**About this task:**
Could you give again exactly, and only, the lines from the one holding "This screenshot has height=394, width=707." through the end of the data, both ends included, with pictures left out?

Start of Input material

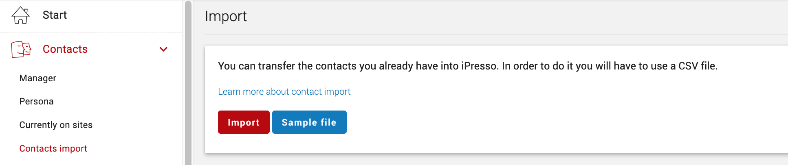This screenshot has width=788, height=165.
Task: Go to the Persona submenu item
Action: point(37,101)
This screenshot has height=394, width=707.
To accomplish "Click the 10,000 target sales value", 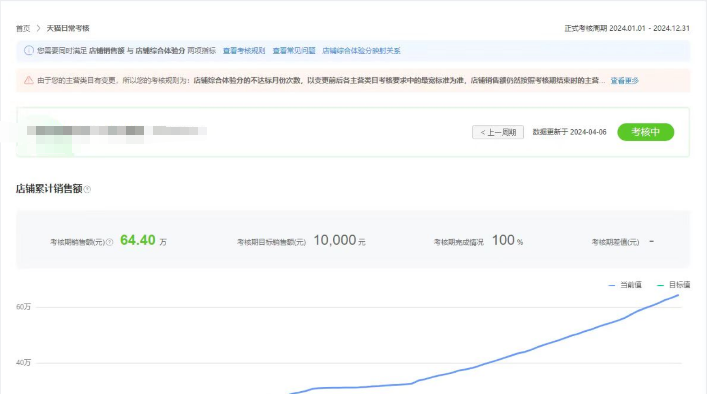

End of Input material

**Answer space:**
This screenshot has height=394, width=707.
To accomplish "Click the 10,000 target sales value", 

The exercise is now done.